======== EXTRACTED ENTRIES ========

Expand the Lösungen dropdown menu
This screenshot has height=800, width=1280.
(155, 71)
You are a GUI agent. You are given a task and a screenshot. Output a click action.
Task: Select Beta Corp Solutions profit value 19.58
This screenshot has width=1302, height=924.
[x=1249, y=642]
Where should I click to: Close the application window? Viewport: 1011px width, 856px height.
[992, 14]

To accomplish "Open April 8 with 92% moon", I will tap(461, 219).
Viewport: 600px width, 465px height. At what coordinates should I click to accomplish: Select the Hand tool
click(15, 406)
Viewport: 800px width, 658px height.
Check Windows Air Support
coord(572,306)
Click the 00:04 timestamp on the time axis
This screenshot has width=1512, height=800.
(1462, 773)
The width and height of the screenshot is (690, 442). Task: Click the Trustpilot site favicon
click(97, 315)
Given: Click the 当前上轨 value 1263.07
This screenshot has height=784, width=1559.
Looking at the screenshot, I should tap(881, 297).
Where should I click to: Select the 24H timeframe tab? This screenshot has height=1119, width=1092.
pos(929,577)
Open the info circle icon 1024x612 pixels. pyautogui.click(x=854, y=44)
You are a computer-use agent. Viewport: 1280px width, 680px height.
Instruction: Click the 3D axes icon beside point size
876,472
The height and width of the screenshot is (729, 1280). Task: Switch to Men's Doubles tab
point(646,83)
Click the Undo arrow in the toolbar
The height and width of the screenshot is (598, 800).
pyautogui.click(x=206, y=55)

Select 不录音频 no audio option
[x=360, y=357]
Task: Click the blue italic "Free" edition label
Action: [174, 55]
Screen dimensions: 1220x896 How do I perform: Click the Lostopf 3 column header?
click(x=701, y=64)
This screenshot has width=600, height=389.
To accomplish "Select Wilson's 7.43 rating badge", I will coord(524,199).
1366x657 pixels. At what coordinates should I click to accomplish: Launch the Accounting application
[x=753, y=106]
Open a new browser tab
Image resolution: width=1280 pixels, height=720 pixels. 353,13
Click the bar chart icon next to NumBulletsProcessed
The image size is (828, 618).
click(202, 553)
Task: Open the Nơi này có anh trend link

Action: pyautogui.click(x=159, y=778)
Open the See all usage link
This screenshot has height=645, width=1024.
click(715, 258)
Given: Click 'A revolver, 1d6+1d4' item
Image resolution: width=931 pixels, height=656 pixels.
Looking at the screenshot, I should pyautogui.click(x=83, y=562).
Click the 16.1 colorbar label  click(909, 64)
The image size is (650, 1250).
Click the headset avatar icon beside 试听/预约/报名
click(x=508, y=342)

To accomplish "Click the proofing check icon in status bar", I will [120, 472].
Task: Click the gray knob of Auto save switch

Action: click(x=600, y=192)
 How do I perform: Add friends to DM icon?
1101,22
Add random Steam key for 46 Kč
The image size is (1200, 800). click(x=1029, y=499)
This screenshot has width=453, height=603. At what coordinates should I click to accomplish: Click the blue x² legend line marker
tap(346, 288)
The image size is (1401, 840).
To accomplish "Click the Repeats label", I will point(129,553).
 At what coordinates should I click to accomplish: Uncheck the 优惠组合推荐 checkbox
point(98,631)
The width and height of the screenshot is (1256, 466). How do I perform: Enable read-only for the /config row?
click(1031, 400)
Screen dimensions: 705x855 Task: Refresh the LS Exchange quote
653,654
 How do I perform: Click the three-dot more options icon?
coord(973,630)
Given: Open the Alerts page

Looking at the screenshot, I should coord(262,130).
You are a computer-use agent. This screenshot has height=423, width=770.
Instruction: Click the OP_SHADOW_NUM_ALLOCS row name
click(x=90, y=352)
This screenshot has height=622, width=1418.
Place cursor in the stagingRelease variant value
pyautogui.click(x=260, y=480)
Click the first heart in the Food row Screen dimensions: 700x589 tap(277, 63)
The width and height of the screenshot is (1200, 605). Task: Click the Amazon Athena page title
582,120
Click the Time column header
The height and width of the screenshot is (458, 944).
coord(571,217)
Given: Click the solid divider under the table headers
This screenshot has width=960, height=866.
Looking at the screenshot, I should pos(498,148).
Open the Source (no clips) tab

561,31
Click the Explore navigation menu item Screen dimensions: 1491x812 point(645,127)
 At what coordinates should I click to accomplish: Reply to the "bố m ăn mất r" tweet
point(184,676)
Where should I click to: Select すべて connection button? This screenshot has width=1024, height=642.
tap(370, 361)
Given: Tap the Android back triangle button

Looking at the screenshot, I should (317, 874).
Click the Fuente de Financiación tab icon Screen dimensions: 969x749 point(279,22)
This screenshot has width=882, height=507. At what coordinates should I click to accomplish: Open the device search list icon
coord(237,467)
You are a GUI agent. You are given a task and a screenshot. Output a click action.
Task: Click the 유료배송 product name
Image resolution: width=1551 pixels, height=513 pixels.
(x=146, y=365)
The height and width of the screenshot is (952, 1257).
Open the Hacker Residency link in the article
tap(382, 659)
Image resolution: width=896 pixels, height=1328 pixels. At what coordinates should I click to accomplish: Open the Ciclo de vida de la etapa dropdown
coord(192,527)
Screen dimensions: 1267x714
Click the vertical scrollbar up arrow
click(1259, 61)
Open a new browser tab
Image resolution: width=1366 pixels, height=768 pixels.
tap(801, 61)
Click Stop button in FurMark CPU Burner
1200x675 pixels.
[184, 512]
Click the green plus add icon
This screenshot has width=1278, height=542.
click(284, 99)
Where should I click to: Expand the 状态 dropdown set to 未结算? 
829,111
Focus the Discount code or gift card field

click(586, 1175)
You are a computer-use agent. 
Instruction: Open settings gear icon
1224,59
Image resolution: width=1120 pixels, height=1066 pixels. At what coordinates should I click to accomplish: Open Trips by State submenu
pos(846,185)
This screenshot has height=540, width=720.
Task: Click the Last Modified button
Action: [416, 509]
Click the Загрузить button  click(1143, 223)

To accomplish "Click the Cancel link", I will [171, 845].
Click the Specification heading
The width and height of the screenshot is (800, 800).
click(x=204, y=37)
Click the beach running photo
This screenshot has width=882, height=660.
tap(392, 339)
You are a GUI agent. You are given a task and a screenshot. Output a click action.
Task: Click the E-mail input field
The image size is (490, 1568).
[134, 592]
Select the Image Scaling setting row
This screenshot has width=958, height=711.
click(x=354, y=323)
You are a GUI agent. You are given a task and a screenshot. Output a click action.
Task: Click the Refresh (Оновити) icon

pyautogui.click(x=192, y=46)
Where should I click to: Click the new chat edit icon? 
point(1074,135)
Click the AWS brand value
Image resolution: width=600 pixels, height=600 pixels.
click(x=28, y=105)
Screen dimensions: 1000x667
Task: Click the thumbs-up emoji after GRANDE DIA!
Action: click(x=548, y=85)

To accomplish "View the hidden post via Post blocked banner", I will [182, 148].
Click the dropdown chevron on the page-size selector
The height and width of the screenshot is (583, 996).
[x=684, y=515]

========

EXERCISE BRIEF:
Without leaving anything out, output all of the data above exactly.

RESULT FOR THIS EXERCISE:
Expand the Lösungen dropdown menu
This screenshot has height=800, width=1280.
(155, 71)
You are a GUI agent. You are given a task and a screenshot. Output a click action.
Task: Select Beta Corp Solutions profit value 19.58
This screenshot has width=1302, height=924.
[x=1249, y=642]
Where should I click to: Close the application window? Viewport: 1011px width, 856px height.
[992, 14]

To accomplish "Open April 8 with 92% moon", I will tap(461, 219).
Viewport: 600px width, 465px height. At what coordinates should I click to accomplish: Select the Hand tool
click(15, 406)
Viewport: 800px width, 658px height.
Check Windows Air Support
coord(572,306)
Click the 00:04 timestamp on the time axis
This screenshot has width=1512, height=800.
(1462, 773)
The width and height of the screenshot is (690, 442). Task: Click the Trustpilot site favicon
click(97, 315)
Given: Click the 当前上轨 value 1263.07
This screenshot has height=784, width=1559.
Looking at the screenshot, I should tap(881, 297).
Where should I click to: Select the 24H timeframe tab? This screenshot has height=1119, width=1092.
pos(929,577)
Open the info circle icon 1024x612 pixels. pyautogui.click(x=854, y=44)
You are a computer-use agent. Viewport: 1280px width, 680px height.
Instruction: Click the 3D axes icon beside point size
876,472
The height and width of the screenshot is (729, 1280). Task: Switch to Men's Doubles tab
point(646,83)
Click the Undo arrow in the toolbar
The height and width of the screenshot is (598, 800).
pyautogui.click(x=206, y=55)

Select 不录音频 no audio option
[x=360, y=357]
Task: Click the blue italic "Free" edition label
Action: [174, 55]
Screen dimensions: 1220x896 How do I perform: Click the Lostopf 3 column header?
click(x=701, y=64)
This screenshot has width=600, height=389.
To accomplish "Select Wilson's 7.43 rating badge", I will coord(524,199).
1366x657 pixels. At what coordinates should I click to accomplish: Launch the Accounting application
[x=753, y=106]
Open a new browser tab
Image resolution: width=1280 pixels, height=720 pixels. 353,13
Click the bar chart icon next to NumBulletsProcessed
The image size is (828, 618).
click(202, 553)
Task: Open the Nơi này có anh trend link

Action: pyautogui.click(x=159, y=778)
Open the See all usage link
This screenshot has height=645, width=1024.
click(715, 258)
Given: Click 'A revolver, 1d6+1d4' item
Image resolution: width=931 pixels, height=656 pixels.
Looking at the screenshot, I should pyautogui.click(x=83, y=562).
Click the 16.1 colorbar label  click(909, 64)
The image size is (650, 1250).
Click the headset avatar icon beside 试听/预约/报名
click(x=508, y=342)

To accomplish "Click the proofing check icon in status bar", I will [120, 472].
Task: Click the gray knob of Auto save switch

Action: click(x=600, y=192)
 How do I perform: Add friends to DM icon?
1101,22
Add random Steam key for 46 Kč
The image size is (1200, 800). click(x=1029, y=499)
This screenshot has width=453, height=603. At what coordinates should I click to accomplish: Click the blue x² legend line marker
tap(346, 288)
The image size is (1401, 840).
To accomplish "Click the Repeats label", I will point(129,553).
 At what coordinates should I click to accomplish: Uncheck the 优惠组合推荐 checkbox
point(98,631)
The width and height of the screenshot is (1256, 466). How do I perform: Enable read-only for the /config row?
click(1031, 400)
Screen dimensions: 705x855 Task: Refresh the LS Exchange quote
653,654
 How do I perform: Click the three-dot more options icon?
coord(973,630)
Given: Open the Alerts page

Looking at the screenshot, I should coord(262,130).
You are a computer-use agent. This screenshot has height=423, width=770.
Instruction: Click the OP_SHADOW_NUM_ALLOCS row name
click(x=90, y=352)
This screenshot has height=622, width=1418.
Place cursor in the stagingRelease variant value
pyautogui.click(x=260, y=480)
Click the first heart in the Food row Screen dimensions: 700x589 tap(277, 63)
The width and height of the screenshot is (1200, 605). Task: Click the Amazon Athena page title
582,120
Click the Time column header
The height and width of the screenshot is (458, 944).
coord(571,217)
Given: Click the solid divider under the table headers
This screenshot has width=960, height=866.
Looking at the screenshot, I should pos(498,148).
Open the Source (no clips) tab

561,31
Click the Explore navigation menu item Screen dimensions: 1491x812 point(645,127)
 At what coordinates should I click to accomplish: Reply to the "bố m ăn mất r" tweet
point(184,676)
Where should I click to: Select すべて connection button? This screenshot has width=1024, height=642.
tap(370, 361)
Given: Tap the Android back triangle button

Looking at the screenshot, I should (317, 874).
Click the Fuente de Financiación tab icon Screen dimensions: 969x749 point(279,22)
This screenshot has width=882, height=507. At what coordinates should I click to accomplish: Open the device search list icon
coord(237,467)
You are a GUI agent. You are given a task and a screenshot. Output a click action.
Task: Click the 유료배송 product name
Image resolution: width=1551 pixels, height=513 pixels.
(x=146, y=365)
The height and width of the screenshot is (952, 1257).
Open the Hacker Residency link in the article
tap(382, 659)
Image resolution: width=896 pixels, height=1328 pixels. At what coordinates should I click to accomplish: Open the Ciclo de vida de la etapa dropdown
coord(192,527)
Screen dimensions: 1267x714
Click the vertical scrollbar up arrow
click(1259, 61)
Open a new browser tab
Image resolution: width=1366 pixels, height=768 pixels.
tap(801, 61)
Click Stop button in FurMark CPU Burner
1200x675 pixels.
[184, 512]
Click the green plus add icon
This screenshot has width=1278, height=542.
click(284, 99)
Where should I click to: Expand the 状态 dropdown set to 未结算? 
829,111
Focus the Discount code or gift card field

click(586, 1175)
You are a computer-use agent. 
Instruction: Open settings gear icon
1224,59
Image resolution: width=1120 pixels, height=1066 pixels. At what coordinates should I click to accomplish: Open Trips by State submenu
pos(846,185)
This screenshot has height=540, width=720.
Task: Click the Last Modified button
Action: [416, 509]
Click the Загрузить button  click(1143, 223)

To accomplish "Click the Cancel link", I will [171, 845].
Click the Specification heading
The width and height of the screenshot is (800, 800).
click(x=204, y=37)
Click the beach running photo
This screenshot has width=882, height=660.
tap(392, 339)
You are a GUI agent. You are given a task and a screenshot. Output a click action.
Task: Click the E-mail input field
The image size is (490, 1568).
[134, 592]
Select the Image Scaling setting row
This screenshot has width=958, height=711.
click(x=354, y=323)
You are a GUI agent. You are given a task and a screenshot. Output a click action.
Task: Click the Refresh (Оновити) icon

pyautogui.click(x=192, y=46)
Where should I click to: Click the new chat edit icon? 
point(1074,135)
Click the AWS brand value
Image resolution: width=600 pixels, height=600 pixels.
click(x=28, y=105)
Screen dimensions: 1000x667
Task: Click the thumbs-up emoji after GRANDE DIA!
Action: click(x=548, y=85)

To accomplish "View the hidden post via Post blocked banner", I will [182, 148].
Click the dropdown chevron on the page-size selector
The height and width of the screenshot is (583, 996).
[x=684, y=515]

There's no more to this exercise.